A Short Guide to writing server-side CGI programs in C++
When a C++ program runs on the web server, it's called a "CGI" program. CGI stands for "Common Gateway Interface"...which frankly means as little to me as it probably does to you! You can write CGI programs in almost any language - PHP being a common choice. However, this article is about CGI's written in C++.
Starting a CGI program
Running a CGI program is just like accessing a URL for an HTML page.
<a href="http://www.sjbaker.org/cgi-bin/cgitest.cgi"> Run my program </a>
...when you click on "Run my program", the Apache server runs the program. Easy as that!
The HREF field is set to what looks a lot like a regular URL. This URL is a little special:
- Firstly, the path is in the "cgi-bin" directory. It's technically possible to put CGI executables anywhere on the web site - but there is a severe security issue here. If the client could give the file name of any executable program anywhere - then any idiot on the web could run any bit of software on your server!! To protect against that, the "Apache" HTTP server can limit where CGI programs must be saved...and typically, that's a directory called "cgi-bin". Whatever program(s) you put there can (in principle) be run by any idiot on the web with any data going into it - so be super-mega-careful.
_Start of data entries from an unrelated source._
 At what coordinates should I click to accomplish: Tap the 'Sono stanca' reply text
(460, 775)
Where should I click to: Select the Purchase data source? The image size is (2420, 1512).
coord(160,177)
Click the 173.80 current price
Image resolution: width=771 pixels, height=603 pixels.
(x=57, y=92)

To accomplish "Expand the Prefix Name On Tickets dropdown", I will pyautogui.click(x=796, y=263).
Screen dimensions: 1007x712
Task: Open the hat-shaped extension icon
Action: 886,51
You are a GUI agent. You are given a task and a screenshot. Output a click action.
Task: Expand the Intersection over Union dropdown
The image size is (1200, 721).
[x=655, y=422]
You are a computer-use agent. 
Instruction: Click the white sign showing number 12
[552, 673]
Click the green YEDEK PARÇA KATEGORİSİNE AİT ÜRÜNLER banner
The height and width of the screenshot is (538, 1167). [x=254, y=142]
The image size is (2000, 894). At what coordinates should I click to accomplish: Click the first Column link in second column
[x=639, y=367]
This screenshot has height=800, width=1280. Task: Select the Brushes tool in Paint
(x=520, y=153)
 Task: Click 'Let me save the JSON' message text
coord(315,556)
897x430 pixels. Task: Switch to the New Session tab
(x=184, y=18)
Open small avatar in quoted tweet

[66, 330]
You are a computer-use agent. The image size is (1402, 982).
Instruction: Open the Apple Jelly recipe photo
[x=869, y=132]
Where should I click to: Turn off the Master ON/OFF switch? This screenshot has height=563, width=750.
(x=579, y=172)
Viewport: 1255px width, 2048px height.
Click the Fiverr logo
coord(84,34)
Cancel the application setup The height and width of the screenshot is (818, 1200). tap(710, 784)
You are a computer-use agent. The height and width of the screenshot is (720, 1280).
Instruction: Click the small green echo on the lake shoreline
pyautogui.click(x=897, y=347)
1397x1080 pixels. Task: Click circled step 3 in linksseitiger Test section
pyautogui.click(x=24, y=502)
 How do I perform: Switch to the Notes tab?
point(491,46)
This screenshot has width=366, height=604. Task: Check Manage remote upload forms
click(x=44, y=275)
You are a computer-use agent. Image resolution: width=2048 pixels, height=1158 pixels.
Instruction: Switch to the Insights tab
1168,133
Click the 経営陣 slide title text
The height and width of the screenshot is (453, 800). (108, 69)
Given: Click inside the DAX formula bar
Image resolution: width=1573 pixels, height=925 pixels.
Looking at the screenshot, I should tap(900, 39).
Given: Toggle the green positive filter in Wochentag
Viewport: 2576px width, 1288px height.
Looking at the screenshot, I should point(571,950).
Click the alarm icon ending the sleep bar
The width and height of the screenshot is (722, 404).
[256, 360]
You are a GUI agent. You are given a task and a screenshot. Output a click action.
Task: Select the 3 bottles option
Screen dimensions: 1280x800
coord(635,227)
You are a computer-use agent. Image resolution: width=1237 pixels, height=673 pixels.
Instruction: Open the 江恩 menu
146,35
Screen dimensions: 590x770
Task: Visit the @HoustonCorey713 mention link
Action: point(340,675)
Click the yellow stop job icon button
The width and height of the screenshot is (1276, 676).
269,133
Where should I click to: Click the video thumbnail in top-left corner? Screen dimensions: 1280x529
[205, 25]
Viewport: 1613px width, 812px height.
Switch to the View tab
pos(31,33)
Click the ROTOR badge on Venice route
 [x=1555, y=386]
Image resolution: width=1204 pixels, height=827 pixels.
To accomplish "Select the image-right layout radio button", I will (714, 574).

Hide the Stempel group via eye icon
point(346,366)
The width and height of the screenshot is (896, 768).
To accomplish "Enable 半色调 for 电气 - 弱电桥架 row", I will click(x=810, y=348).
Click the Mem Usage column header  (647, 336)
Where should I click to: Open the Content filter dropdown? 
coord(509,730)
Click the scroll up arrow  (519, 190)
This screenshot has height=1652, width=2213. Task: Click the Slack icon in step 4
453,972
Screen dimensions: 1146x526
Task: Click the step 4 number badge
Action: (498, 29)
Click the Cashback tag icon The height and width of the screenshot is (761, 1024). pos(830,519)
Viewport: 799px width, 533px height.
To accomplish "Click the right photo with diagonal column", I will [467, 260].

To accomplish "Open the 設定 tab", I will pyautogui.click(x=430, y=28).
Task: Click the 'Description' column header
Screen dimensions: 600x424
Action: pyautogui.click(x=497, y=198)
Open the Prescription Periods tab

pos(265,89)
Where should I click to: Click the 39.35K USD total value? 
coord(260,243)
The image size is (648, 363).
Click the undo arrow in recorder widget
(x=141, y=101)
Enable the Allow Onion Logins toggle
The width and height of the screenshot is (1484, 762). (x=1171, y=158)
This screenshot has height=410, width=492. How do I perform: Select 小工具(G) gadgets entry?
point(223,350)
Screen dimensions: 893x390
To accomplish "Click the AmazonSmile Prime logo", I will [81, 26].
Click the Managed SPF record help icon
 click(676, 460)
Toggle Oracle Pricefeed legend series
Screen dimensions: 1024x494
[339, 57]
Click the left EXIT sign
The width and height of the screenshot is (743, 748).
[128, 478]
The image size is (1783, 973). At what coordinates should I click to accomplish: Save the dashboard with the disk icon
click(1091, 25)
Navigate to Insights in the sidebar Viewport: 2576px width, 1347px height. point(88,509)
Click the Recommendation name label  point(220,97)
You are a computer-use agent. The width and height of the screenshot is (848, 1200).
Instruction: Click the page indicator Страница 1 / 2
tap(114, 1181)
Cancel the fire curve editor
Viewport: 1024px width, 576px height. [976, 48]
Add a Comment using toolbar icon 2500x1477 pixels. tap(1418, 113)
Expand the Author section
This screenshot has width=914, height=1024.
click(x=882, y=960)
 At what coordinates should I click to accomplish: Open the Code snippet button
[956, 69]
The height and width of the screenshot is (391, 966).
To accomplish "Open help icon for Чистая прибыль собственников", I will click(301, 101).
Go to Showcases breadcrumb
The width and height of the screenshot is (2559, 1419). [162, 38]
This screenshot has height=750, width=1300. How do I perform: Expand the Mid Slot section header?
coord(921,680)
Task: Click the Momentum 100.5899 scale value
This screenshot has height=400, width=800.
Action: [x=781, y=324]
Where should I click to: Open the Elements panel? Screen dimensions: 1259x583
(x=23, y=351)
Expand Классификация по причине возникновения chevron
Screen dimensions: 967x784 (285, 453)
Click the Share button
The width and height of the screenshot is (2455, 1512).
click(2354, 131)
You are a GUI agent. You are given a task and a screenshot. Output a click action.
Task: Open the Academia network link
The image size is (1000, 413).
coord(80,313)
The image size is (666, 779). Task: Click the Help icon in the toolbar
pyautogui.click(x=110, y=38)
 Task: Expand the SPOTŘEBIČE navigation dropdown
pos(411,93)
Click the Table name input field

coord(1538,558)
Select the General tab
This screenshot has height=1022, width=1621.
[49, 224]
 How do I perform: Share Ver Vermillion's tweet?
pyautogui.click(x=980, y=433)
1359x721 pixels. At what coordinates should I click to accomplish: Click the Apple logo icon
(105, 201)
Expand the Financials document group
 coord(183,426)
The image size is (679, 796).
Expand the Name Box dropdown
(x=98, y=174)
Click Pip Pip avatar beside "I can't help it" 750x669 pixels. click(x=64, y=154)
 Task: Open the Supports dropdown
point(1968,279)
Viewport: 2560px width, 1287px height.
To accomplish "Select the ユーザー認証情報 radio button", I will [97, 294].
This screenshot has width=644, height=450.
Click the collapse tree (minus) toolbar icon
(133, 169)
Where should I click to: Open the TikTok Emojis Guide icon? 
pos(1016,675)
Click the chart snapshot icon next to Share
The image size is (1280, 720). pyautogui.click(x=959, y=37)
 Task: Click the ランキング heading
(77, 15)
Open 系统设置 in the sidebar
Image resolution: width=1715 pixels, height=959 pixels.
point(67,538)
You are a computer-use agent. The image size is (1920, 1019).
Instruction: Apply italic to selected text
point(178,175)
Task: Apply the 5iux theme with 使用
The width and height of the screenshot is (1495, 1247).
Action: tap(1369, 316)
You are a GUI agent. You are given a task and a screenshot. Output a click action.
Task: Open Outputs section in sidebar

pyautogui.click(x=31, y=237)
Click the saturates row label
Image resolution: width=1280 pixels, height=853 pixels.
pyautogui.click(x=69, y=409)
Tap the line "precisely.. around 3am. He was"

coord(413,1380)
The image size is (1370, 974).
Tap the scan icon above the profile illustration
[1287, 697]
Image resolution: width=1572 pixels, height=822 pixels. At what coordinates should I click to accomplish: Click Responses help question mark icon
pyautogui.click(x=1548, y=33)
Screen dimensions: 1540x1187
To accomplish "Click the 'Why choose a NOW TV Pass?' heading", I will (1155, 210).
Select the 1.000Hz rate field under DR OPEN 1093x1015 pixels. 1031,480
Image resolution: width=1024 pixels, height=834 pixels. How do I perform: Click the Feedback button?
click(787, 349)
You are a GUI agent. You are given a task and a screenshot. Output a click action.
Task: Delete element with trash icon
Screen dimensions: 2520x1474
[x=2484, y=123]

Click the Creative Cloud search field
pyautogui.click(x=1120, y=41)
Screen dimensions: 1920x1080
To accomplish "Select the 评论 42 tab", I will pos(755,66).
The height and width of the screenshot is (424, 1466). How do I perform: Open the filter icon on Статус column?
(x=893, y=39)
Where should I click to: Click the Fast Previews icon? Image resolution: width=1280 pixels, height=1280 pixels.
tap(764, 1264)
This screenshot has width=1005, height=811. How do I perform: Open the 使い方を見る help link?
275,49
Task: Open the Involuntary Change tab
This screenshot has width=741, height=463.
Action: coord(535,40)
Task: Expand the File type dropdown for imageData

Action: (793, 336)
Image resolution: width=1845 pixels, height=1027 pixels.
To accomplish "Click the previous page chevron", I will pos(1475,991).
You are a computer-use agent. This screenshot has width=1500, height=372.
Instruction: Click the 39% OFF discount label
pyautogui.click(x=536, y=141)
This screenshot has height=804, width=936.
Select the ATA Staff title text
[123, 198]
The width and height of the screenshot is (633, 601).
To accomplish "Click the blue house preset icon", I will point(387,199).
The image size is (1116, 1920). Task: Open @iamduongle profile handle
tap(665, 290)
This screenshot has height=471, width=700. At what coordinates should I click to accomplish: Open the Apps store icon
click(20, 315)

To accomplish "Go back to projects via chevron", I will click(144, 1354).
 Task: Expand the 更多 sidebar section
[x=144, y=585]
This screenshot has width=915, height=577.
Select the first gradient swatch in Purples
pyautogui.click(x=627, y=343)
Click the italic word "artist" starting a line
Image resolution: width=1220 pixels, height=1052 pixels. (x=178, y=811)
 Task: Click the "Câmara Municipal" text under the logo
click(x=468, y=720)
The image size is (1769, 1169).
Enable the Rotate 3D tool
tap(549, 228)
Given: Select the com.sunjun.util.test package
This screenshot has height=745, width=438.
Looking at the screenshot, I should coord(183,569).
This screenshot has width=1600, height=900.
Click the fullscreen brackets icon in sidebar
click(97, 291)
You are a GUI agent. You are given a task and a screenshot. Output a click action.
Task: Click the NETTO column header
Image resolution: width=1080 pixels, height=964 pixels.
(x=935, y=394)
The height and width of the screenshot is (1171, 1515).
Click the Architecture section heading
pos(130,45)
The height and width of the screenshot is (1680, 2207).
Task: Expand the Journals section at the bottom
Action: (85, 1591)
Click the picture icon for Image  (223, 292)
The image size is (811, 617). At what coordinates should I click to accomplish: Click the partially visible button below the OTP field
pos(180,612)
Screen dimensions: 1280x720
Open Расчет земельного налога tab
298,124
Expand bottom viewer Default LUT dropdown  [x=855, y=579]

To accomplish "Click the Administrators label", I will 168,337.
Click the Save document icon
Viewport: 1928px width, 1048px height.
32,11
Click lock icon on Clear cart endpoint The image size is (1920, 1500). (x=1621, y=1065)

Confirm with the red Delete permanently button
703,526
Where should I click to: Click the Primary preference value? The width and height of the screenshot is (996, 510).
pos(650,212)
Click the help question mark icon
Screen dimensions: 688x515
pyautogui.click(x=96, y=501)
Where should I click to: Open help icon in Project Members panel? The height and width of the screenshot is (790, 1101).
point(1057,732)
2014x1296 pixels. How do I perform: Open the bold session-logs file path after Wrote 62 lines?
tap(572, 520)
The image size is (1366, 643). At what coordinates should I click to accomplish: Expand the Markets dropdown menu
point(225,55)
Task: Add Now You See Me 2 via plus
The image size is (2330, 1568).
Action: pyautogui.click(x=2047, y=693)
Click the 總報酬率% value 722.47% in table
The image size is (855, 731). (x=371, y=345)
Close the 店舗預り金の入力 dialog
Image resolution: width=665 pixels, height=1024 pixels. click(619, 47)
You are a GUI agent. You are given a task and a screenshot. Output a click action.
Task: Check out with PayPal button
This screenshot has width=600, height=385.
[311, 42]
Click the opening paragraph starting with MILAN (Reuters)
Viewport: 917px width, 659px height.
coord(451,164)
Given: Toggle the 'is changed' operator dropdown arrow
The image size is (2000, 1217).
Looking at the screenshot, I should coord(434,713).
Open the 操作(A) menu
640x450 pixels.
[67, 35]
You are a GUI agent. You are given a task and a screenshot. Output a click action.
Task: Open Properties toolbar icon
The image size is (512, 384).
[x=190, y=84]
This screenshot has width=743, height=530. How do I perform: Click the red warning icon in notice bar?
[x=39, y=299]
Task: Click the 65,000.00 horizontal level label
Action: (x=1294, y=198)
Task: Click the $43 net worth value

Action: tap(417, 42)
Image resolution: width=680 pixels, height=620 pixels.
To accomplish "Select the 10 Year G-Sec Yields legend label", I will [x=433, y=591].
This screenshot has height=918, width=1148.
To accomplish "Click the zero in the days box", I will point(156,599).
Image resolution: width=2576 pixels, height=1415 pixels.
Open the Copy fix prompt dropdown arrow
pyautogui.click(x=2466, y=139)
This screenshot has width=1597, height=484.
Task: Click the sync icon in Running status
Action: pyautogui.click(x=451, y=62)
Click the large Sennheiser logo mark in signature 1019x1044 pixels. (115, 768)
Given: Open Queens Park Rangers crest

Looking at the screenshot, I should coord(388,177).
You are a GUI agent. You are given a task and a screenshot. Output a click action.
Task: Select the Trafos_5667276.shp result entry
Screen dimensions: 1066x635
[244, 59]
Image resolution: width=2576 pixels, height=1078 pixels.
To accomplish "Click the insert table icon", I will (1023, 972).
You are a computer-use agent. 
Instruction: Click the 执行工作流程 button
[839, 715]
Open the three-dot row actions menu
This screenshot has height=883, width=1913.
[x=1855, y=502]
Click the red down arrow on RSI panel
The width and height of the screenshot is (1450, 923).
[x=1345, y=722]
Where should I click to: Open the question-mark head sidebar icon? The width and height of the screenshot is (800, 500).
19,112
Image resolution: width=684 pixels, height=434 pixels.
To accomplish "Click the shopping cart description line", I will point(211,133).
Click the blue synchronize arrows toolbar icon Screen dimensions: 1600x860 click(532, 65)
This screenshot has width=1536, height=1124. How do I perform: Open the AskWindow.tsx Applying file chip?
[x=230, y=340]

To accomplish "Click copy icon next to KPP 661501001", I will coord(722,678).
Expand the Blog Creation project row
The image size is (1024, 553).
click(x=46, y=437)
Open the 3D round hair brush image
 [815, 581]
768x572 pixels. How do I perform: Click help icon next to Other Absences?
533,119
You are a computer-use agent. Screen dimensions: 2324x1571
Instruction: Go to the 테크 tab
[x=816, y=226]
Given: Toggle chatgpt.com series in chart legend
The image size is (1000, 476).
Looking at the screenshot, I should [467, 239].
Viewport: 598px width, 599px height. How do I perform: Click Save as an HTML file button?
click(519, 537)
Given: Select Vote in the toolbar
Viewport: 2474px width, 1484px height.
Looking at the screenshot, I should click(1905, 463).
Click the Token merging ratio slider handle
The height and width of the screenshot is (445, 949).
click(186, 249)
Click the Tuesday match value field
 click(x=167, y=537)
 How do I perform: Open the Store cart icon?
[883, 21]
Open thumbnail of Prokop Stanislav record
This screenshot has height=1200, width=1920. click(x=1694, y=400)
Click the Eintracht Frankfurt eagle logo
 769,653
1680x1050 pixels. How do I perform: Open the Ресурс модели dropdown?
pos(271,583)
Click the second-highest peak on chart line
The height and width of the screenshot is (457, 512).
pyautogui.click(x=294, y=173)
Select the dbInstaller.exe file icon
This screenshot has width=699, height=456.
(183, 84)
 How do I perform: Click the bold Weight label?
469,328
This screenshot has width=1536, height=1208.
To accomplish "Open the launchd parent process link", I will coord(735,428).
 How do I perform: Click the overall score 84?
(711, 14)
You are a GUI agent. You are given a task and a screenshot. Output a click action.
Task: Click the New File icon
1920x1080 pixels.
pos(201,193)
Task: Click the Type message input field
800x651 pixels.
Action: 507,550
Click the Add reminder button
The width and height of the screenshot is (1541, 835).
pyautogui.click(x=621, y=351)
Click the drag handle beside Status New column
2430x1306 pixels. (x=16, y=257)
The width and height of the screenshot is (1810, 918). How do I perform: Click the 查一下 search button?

- Secondly, the file has the ".cgi" extension. On a Linux server, executables typically have no extension and on Windows it's ".exe" - but CGI progams use ".cgi" as a way to remind users that this URL isn't a simple web page! You can use other extensions for scripts in other languages - but stick with ".cgi" for C++ executables.
However, this approach doesn't allow you to pass input into the script - for that we need a <form>...
A typical HTML snippet to invoke a CGI program would be:
<form method="POST" action="http://www.sjbaker.org/cgi-bin/cgitest.cgi"> <input type="text" name="myTextField" value="" size="20" /> <input type="submit" name="mySubmitButton" value="Run CGI!" /> </form>
The form sets the 'method' to "POST". It could alternatively be set to "PUT". The difference is that "PUT" passes the data to the CGI program on the command-line where "POST" passes it into the 'standard input' of the C++ program. "POST" is generally better than "PUT" for lots of complicated reasons - so we'll stick to "POST" for this tutorial. The 'action' field of the form is set to the URL just as in the last example.
- The two <input> sections both have a 'type' - which identifies what kind of widget you get - there are lots of choices.
- They both have a 'name' - which will be sent to the CGI program to say which data belongs to which input widget.
- They both have a 'value' field - which is what will be sent to the CGI as data. In the case of the "text" widget, the value is overwritten by whatever the user types. In the 'submit' widget, it's the label displayed on the widget - AND it's sent up to the server.
- The text input widget also has a 'size' field which sets how wide the widget is in characters.
The second input section says that the type is a 'submit' button - it's just like a type="button" widget except that it can be invoked by hitting the return key - and it has the magical property of causing the form data to be shipped off to the server to be stuffed into the CGI program when you click on it.
What happens next?
When you hit the submit button, the server will start the CGI program and bundle up the 'name' and 'value' fields from all of the input widgets into one gigantic string which your C++ CGI program can read like this:
char formInput [ 1024 ] ; getline ( cin, formInput, 1024 ) ;
(Assuming all of the user input fits into 1023 characters).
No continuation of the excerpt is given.